(Beginning of Supplied data)

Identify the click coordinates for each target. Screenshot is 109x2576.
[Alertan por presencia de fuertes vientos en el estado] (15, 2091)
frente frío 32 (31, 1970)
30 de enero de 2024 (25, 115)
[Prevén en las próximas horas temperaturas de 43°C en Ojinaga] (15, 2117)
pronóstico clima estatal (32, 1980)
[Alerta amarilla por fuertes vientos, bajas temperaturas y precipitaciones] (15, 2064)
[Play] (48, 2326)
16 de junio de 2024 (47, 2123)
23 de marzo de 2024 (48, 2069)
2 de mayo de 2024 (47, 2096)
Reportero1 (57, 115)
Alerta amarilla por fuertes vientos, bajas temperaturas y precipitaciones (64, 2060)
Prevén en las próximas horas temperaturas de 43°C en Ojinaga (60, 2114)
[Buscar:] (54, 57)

(End of Supplied data)

• _Your assignment_
Please quote the records above exactly, without skipping a line.

• _Expected output_
Identify the click coordinates for each target. Screenshot is 109x2576.
[Alertan por presencia de fuertes vientos en el estado] (15, 2091)
frente frío 32 (31, 1970)
30 de enero de 2024 (25, 115)
[Prevén en las próximas horas temperaturas de 43°C en Ojinaga] (15, 2117)
pronóstico clima estatal (32, 1980)
[Alerta amarilla por fuertes vientos, bajas temperaturas y precipitaciones] (15, 2064)
[Play] (48, 2326)
16 de junio de 2024 (47, 2123)
23 de marzo de 2024 (48, 2069)
2 de mayo de 2024 (47, 2096)
Reportero1 (57, 115)
Alerta amarilla por fuertes vientos, bajas temperaturas y precipitaciones (64, 2060)
Prevén en las próximas horas temperaturas de 43°C en Ojinaga (60, 2114)
[Buscar:] (54, 57)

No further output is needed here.